The summit congratulated Nyusi, President Mokgweetsi Eric Keabetswe Masisi (Botswana), President Hage Gottfried Geingob (Namibia), President Pravind Kumar Jugnauth (Mauritius) and Chakwera fn winning the elections in their respective countries.
Moeketsi Majoro was also congratulated on his appointment as the new Prime Minister of the Kingdom of Lesotho.
But the summit did not make mention of the political crisis in Zimbabwe, only acknowledging a report from outgoing chairperson of the Organ on Politics, Defence and Security Cooperation, President Emmerson Mnangagwa, who was commended “for his outstanding leadership during his tenure”.
While there are tensions and conflicts in some countries, including Zimbabwe, the summit, in its communiqué, only said: “Summit received an Assessment Report on Emerging Security Threats in the Region, commended the secretariat for the detailed report, and directed the secretariat to prepare an action plan for its implementation, that will among others, prioritise measures to combat terrorism, violent attacks and cybercrime; and to address adverse effects of climate change.”
The summit also urged member States to take proactive measures to mitigate external interference, the impact of fake news and the abuse of social media, especially in electoral processes.
In his acceptance speech, Nyusi said he will ensure that Sadc achieves economic development through creation of competitive hubs in the region.
He said: “We are going to have competitive hubs in the Sadc region.
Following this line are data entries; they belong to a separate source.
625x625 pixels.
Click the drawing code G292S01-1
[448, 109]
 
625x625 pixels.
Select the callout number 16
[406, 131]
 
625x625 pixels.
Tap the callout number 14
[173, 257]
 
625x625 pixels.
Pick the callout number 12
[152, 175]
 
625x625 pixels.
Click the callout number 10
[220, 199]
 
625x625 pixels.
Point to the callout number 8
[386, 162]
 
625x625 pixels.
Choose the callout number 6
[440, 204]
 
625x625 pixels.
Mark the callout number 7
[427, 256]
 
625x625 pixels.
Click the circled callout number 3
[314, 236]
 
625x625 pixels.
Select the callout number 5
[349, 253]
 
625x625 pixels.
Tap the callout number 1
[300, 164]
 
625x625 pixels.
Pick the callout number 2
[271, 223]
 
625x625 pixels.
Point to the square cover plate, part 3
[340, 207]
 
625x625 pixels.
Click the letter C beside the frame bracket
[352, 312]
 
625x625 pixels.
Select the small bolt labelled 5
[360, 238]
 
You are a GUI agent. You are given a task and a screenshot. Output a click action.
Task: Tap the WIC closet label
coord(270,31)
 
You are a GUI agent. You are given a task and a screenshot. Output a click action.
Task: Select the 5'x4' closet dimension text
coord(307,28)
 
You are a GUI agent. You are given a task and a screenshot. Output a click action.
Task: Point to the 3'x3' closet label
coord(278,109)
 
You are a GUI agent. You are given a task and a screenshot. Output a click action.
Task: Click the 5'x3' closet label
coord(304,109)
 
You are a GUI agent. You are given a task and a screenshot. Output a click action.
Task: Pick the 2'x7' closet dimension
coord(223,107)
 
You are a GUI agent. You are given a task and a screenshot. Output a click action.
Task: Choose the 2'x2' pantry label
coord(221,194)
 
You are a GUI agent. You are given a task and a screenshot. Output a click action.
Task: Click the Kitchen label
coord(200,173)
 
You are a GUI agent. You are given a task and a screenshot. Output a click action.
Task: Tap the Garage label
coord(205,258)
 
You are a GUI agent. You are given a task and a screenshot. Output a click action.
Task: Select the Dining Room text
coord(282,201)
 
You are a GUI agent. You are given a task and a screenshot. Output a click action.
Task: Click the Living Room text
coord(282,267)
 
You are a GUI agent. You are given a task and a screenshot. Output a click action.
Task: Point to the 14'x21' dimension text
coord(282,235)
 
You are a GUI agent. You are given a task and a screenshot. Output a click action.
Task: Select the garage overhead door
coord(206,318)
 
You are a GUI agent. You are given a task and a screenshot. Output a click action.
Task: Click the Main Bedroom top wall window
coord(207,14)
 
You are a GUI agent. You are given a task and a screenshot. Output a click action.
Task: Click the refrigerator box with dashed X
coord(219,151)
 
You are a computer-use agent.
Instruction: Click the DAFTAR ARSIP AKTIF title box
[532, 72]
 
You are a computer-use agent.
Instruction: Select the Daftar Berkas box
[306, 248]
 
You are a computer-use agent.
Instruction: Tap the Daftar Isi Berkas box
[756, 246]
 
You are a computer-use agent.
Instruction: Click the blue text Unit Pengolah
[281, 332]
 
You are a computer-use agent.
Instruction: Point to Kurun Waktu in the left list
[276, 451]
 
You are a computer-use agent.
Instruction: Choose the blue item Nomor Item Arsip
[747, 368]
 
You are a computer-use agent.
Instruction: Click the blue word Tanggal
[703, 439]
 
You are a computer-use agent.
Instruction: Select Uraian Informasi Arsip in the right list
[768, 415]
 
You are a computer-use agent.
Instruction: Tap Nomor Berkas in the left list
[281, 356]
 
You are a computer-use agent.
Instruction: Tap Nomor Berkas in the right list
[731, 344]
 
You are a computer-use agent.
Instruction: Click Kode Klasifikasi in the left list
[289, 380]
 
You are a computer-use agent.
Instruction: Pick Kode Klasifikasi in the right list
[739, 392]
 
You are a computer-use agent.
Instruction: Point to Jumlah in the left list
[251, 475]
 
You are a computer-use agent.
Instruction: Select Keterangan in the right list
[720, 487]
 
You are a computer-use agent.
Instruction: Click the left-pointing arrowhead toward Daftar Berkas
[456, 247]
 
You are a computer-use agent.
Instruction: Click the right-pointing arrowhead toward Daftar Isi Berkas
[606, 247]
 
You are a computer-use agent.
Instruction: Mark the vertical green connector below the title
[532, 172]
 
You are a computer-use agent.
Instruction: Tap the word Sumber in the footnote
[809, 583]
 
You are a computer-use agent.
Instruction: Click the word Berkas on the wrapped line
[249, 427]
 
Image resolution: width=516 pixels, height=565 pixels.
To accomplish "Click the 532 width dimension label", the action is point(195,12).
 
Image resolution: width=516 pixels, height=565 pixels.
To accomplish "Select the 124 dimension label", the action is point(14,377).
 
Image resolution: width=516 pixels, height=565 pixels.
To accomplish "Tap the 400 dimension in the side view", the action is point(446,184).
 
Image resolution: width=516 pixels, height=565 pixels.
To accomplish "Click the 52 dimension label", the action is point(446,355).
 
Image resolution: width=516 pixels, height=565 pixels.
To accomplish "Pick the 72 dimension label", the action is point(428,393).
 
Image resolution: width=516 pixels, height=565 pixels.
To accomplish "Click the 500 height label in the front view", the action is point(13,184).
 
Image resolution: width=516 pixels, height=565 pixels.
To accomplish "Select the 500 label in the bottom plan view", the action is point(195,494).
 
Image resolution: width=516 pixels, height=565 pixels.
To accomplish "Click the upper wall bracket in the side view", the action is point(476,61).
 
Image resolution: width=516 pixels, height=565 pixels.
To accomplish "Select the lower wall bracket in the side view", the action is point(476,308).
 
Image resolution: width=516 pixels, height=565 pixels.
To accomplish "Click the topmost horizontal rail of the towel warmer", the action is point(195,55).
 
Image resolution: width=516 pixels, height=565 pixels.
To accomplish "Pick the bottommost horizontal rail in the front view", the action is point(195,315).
We are also going to make sure that we avoid unnecessary competition [among ourselves] in the economy.”
Nyusi has taken over from Tanzanian President John Pombe Magufuli who said that during his term of office, the region registered positive strides despite the Covid-19 pandemic which has disrupted the world economy.
Responding to a question during a press briefing after the summit’s closing ceremony, Chakwera said the most important area on the abuse of social media and fake news lies in the hands of individuals.
He said if people can take an initiative to verify whatever they post or forward on social media, most of the challenges can be addressed.
Chakwera said: “We can’t stay without social media, but we need to be vigilant and ensure that we verify facts about what we post on social media, that way we are going to reduce the abuse of social media.”
Chakwera and Majoro were given an opportunity to address the summit.
In his address, Chakwera said the combination of strengths and shared values between Sadc member States represents a unique opportunity to achieve full integration within the next few years.
He said: “I also believe that it is a divine opportunity, for it is by the Providence of God that we are bound to one another by history, culture, and a shared journey of liberation.
“For us as Malawians, we feel this undeniable bond whenever we travel beyond our borders which is why I have never accepted that Malawi is land-locked, but rather land-linked, for we are inextricably linked to our Sadc brothers on all sides and I can assure you that we would not have it any other way.
“From this perspective, I humbly request you, the in-coming chairman, my brother and neighbour, Your Excellency Felipe Nyusi, to give us all no rest during your tenure until we join hands in honouring the legacy of His Excellency the late Benjamin Mkapa by fully liberalising trade across the Sadc region and unlock the economic possibilities that our peoples dream of.”
The summit also approved the Sadc Vision 2050 which is based on the foundation of peace, security and democratic governance, and premised on three interrelated pillars of industrial development and market integration; infrastructure development in support of regional integration; and social and human capital development.
The three pillars also recognise gender, youth, environment and climate change as well as disaster risk management as important cross-cutting components.
The summit also endorsed a five-year Sustainable Self Financing Plan for Sadc Electoral Observation Missions covering the period 2021 to 2025.
The summit has since planned a face-to-face meet in Maputo, Mozambique in March 2021 depending on the Covid-19 pandemic situation.